Company sues German state for discrimination

In order to overcome these supply bottlenecks, Germany has started a production forecast of 6,6 tons of medical cannabis for the period between 2019 and 2022, but the process is already delayed. The tender for the award of cultivation licenses was heavily criticized due to the unattainable requirements for the vast majority of German companies.

Dr. Oskar Sarak, CEO of Lexamed GmbH

Oskar Sarak, CEO of Lexamed GmbH, a German startup, has started a court case against the Federal Institute for Drugs and Medicine (Bundesinstitut für Arzneimittel und Medizinprodukte – BfArM), due to the discriminatory requirements in the selection processes of public tenders for the production of medical cannabis.

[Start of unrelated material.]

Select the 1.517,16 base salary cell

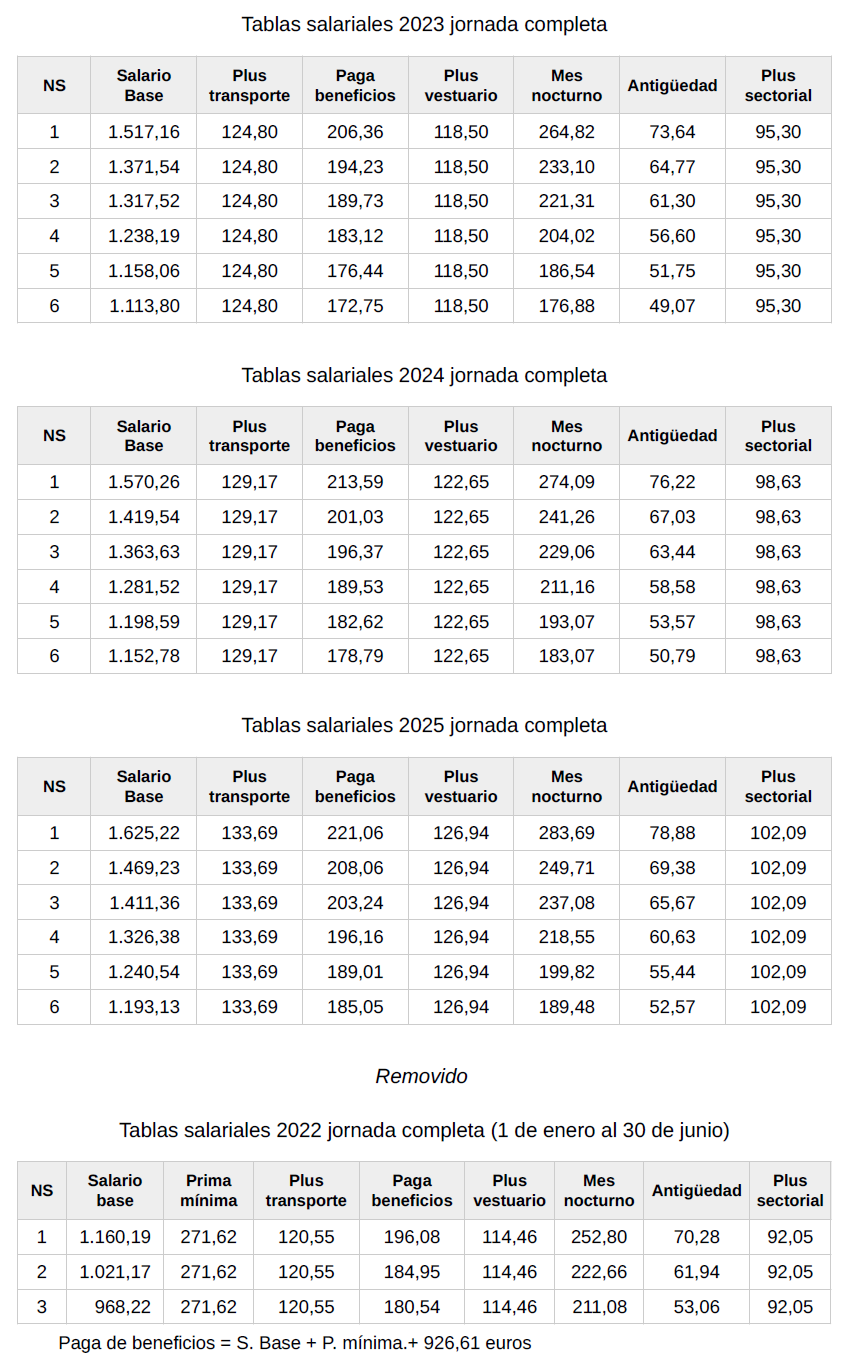144,132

One of the most contested prerequisites of the public tender is previous experience in cultivation, which, according to Oskar Sarak, “puts German companies at a disadvantage, because in this country legal cultivation has never been possible”

About 118 companies applied in June last year for a medical license to grow cannabis in Germany, but official assessments of the applications, which should have been decided in October, are on hold. Applicants for production and cultivation are required to meet numerous criteria that demonstrate their capabilities both in the cultivation and production of cannabis and in the processing and supply of the final product.

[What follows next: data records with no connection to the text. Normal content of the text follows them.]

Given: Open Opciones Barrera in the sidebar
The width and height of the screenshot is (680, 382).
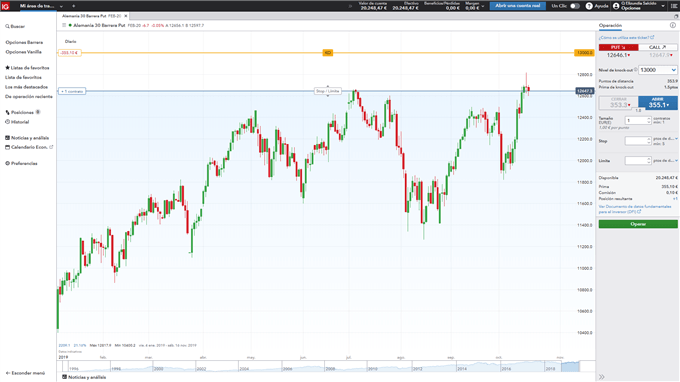Looking at the screenshot, I should pyautogui.click(x=24, y=42).
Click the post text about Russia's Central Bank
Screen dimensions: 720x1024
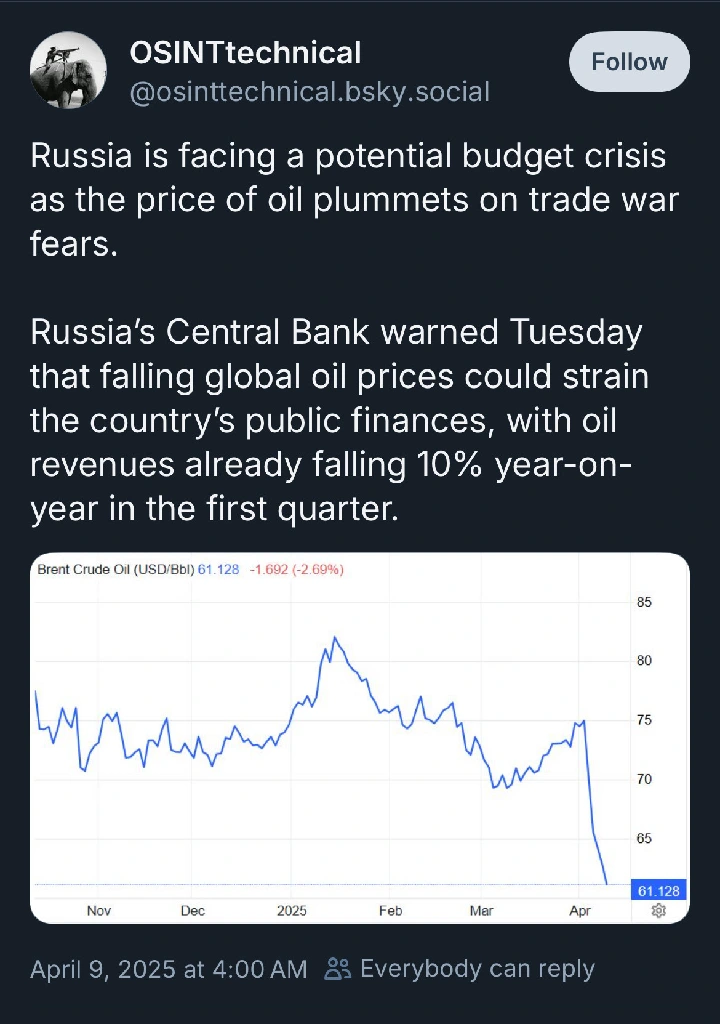point(339,420)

The public tender is based on a points system, which ranks candidates in order to ensure that the choice is based on experience and activity in the sector. Each producer must supply 200 kg of medical cannabis per year and for every 100 kg already grown, candidates earn 10 points, up to a maximum of 40 points. In this way, two-thirds of the minimum criteria will already be satisfied if a candidate can prove that they have grown 200 kg of medical cannabis in the last three years. A maximum of 20 additional points is awarded based on referrals for the other herbal medicines. Ten licenses will be awarded, distributed among all candidates who meet the required criteria. If fewer than ten companies meet these requirements, licenses will be awarded to applicants with the most points. For the period 2019 to 2022, the German government estimates a production need of around 6,6 tonnes of cannabis.

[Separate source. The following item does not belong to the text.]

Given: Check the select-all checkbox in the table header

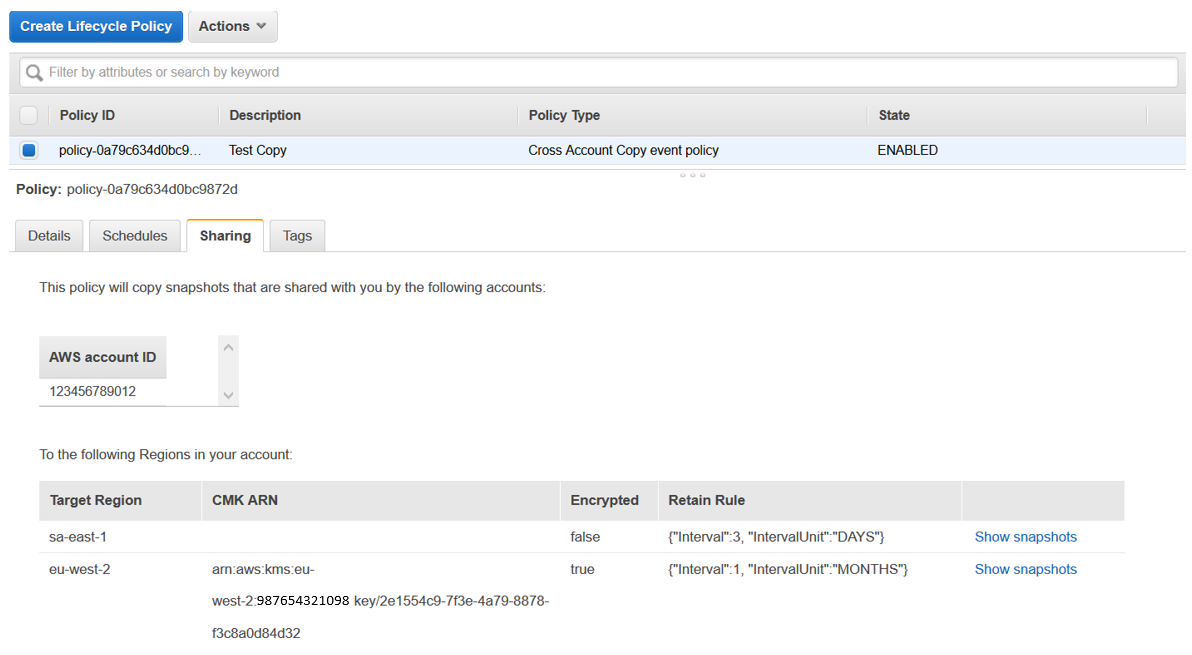Looking at the screenshot, I should (x=29, y=115).
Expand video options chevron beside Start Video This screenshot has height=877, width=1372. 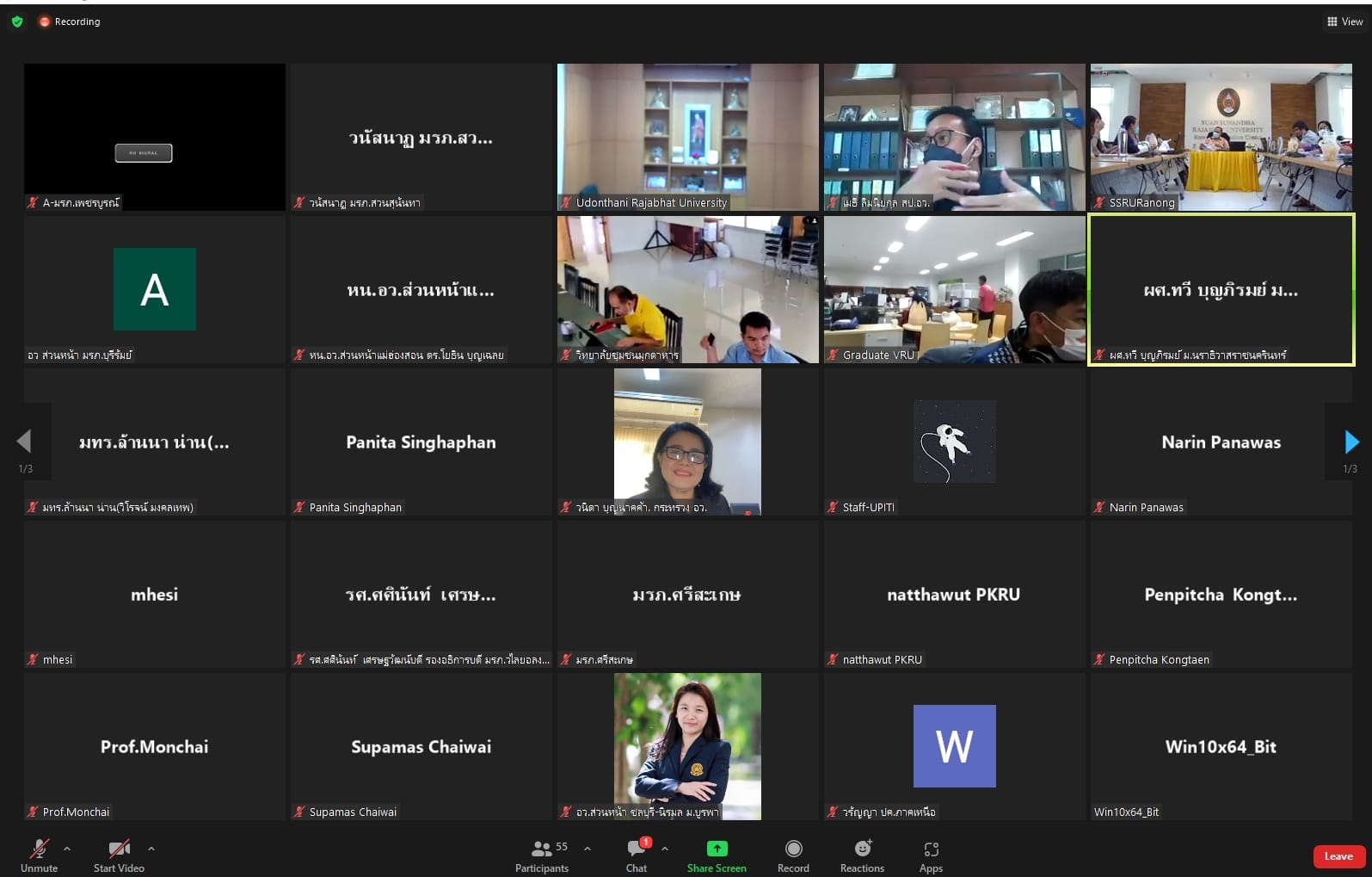coord(151,849)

The German government is currently facing several court cases over the legalization of medical cannabis PHOTO: DR

German companies that do not associate themselves with foreign companies from Canada, Israel or the Netherlands, for example, which are countries that meet the requirements for previous cultivation experience, are only eligible for 20 of the 60 points available to candidates, thus creating an impediment to German industries interested in entering this market.

A Lexamed GmbH, que produz cadeiras de rodas e outro material médico quer investir no mercado da canábis e considera ter ficado indevidamente excluída do negócio, avançando assim com a queixa. “O concurso discrimina as empresas nacionais”, argumenta Oskar Sarak, CEO e advogado da Lexamed, porque a agência de canábis criou “um sistema de pontuação para o qual as empresas alemãs não são elegíveis por não terem experiência, obrigando a procurar parceiros estrangeiros”.

O Tribunal Regional Superior de Düsseldorf agendou uma audiência até Dezembro, que acabou por ser adiada indefinidamente, devido à sobrecarga laboral da instituição. Enquanto este procedimento não terminar, o concurso público não poderá ter seguimento.